Oskar Blues also has expanded by buying smaller breweries. The difference? Those smaller breweries remain largely independent, acting more as partners than brands bought to protect market share.

Take the relationship between Oskar Blues and Michigan's Perrin Brewing. Launched in 2012, Perrin quickly became one of Michigan's biggest craft brewers before Katechis and Michigan-based business partner Keith Klopcic bought out its founder in 2015. Becoming part of Oskar Blues helped Perrin expand its distribution far beyond Michigan by tapping its relationship with fellow subsidiary Cigar City Brewing in Tampa, Fla.

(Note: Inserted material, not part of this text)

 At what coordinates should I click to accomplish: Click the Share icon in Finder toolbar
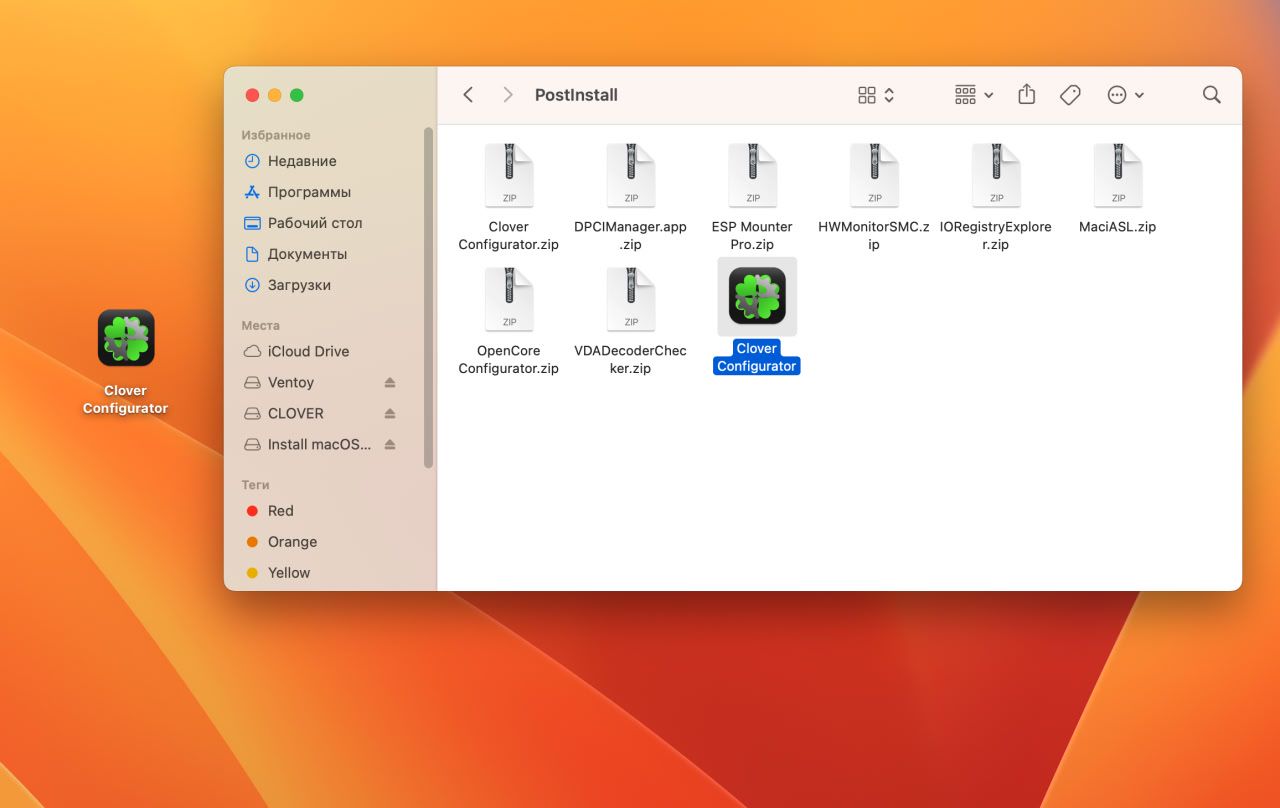1026,95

John Stewart, Perrin's director of brewing operations, said the relationship with Oskar Blues helped Perrin start canning its beers and acquire new ingredients, such as hops or malts, they might not otherwise been able to track down. "It's really cool to be able to pick up the phone and have those guys on your team."

And as craft beer gets increasingly competitive, Stewart said the financial partnership with Oskar Blues is "going to be vital, really. You're either going to have to be really, really big, or you're going to have to have these types of partnerships."

Today, Perrin distributes in Colorado, Florida and New York City, and its sales volume leaped from 12,000 barrels in 2015 to 23,500 barrels last year, and a predicted 30,000 to 40,000 barrels this year. "I don't want to say it was as easy as turning up a light switch, but it made the task much, much quicker and easier," Klopcic said.

Visiting the headquarters, it's easy to see that Oskar Blues has managed to scale up without losing its sense of self. An underdog spirit is everywhere: A sign dubs the building the “Anti-Corporate Headquarters,” even though 900 people now work for the company. Dudes on skateboards zip around the brewery. Without the bureaucracy of many large corporations, the company has been able to experiment with new businesses. Tucked into a spare room a couple of guys are roasting and tasting coffee for the company’s new Hotbox Roasters, a standalone coffee-and-doughnut shop in Denver. The company also has CHUBurger restaurants, which are fast-casual burger restaurants, and a CyclHOPS Mexican Bike CANtina, which combines bikes and beer.

These days, the company is majority-owned by Boston-area investment group Fireman Capital Partners. Fireman's investment allowed Oskar Blues to expand its brewing capacity across the country, and to buy Perrin and Florida's Cigar City Brewing. Each brewery remains run by its local managers, with input from Fireman's Dan Fireman and Katechis.  Under the craft beer industry's Brewer's Association guidelines, Oskar Blues remains a craft brewer because it's owned by a private equity firm, and not a multinational conglomerate brewer.

“No one brewery is the same. I think that they very much respect the culture and what made that beer successful, and they’re hyper-focused on having that remain intact," Fireman said. "Dale really built this brand by focusing on people and being relevant in the local market. It’s not like he was trying to get big. It sorta just happened.”

Fireman sees Oskar Blues as a safe harbor for smaller brewers who want to maintain their independence while benefitting from the resources and expertise of Katechis and his crew. “ We go out of our way to understand their culture and empower them to keep creating," he said. "The fact that we’re providing resources to help them scale, we’re doing that while trying to preserve what made them successful with their culture.”

Back in Longmont, Katechis is working hard to maintain the anti-corporate culture that’s gotten Oskar Blues where it is today. He's already eyeing his next venture, canned wine, and remains open to additional partnerships with the right small brewers. "There is an authenticity and passion to what we do because we are living it,” he says. “We all understand that we have to make a buck, but at the core, that’s not what we focus on. We did what we thought was important and figured the money would come. And it has.”

His success has drawn attention from bigger brewers, who have tried to tempt him to sell out. His response? “We’re still going to tell them to f___ off if they do.”